# Lost of Power



## Lou (Jul 14, 2008)

Just bought a JD 4710, 460 loader JD 6' Box blade and a 6 ' bush hog. Used it Friday and Saturday to move 15 yards of dirt. Saturday as I was finishing the tractor seemed to be losing forward movement, engine was running great, but surging in propulsion, any ideas on what is going on?
Checked fluids and all is up to proper levels. Hyd fluid is clean no burn smell.


----------



## chrpmaster (May 5, 2004)

First of all Welcome to the Tractor Forum!arty: 

As far as the issues you are having I'm sure one of the JD experts will show up soon to help you out.

Andy


----------



## Simpleprestige (Apr 20, 2007)

That happens to me when I hit bumpy ground and my foot bumps on the hydro petal.


----------



## Lou (Jul 14, 2008)

Thanks for the welcome, and the quick replys.


----------



## Lou (Jul 14, 2008)

Still need help!
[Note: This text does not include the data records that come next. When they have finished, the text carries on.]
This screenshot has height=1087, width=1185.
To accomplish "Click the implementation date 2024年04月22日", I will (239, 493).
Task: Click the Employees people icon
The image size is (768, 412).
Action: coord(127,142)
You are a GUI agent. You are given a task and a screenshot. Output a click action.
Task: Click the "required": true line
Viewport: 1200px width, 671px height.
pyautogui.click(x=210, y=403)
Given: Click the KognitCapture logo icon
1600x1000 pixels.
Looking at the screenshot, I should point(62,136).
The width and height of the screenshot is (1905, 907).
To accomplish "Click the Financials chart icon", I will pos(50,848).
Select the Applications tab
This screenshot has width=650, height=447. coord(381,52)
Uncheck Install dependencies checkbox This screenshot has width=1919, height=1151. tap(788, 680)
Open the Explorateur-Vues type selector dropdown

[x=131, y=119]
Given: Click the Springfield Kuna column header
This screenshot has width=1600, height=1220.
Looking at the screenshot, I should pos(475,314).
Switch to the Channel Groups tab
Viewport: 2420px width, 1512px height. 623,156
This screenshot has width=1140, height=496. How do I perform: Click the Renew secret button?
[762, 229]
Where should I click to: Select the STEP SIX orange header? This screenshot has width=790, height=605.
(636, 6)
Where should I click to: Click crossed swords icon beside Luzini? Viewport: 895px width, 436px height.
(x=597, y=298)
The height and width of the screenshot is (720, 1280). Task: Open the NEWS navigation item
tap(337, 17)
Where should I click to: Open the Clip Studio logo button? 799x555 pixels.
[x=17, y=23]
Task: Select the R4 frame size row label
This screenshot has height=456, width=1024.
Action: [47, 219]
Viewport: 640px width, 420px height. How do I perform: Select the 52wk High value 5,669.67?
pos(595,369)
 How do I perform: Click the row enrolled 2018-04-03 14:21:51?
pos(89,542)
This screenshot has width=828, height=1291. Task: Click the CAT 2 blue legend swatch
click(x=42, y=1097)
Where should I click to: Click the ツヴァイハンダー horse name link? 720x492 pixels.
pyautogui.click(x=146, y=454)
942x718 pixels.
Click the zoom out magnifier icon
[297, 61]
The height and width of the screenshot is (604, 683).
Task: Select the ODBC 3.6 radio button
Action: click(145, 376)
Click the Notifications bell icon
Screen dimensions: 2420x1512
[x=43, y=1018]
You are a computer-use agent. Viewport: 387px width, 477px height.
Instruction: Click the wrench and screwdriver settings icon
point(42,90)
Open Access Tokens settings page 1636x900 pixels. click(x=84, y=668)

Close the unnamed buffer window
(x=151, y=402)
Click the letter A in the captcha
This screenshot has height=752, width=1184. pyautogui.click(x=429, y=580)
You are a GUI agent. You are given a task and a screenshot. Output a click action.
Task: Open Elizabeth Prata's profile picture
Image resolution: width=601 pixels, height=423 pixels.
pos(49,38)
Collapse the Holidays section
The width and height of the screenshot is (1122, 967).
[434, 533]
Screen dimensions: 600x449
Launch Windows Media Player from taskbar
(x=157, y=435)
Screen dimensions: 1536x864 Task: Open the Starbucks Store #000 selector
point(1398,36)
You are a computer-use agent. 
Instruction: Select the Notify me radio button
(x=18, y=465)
I used the tractor for about four hours Friday and then it started losing power again, Like I said before the engine runs fine but I start loseing momentum like the trans is slipping.


----------



## Upper5Percent (Jul 29, 2008)

*General testing of JD HST*

*Low power/wheels stall too easily*
Test charge pump pressure
Inspect transaxle suction screen for plugged condition
Check charge relief valve
Adjust charge relief valve
Test charge pump flow
Inspect main relief inlet check for damaged valve seat, valve or broken spring
Disassemble transmission and inspect for internal leakage or damage.


----------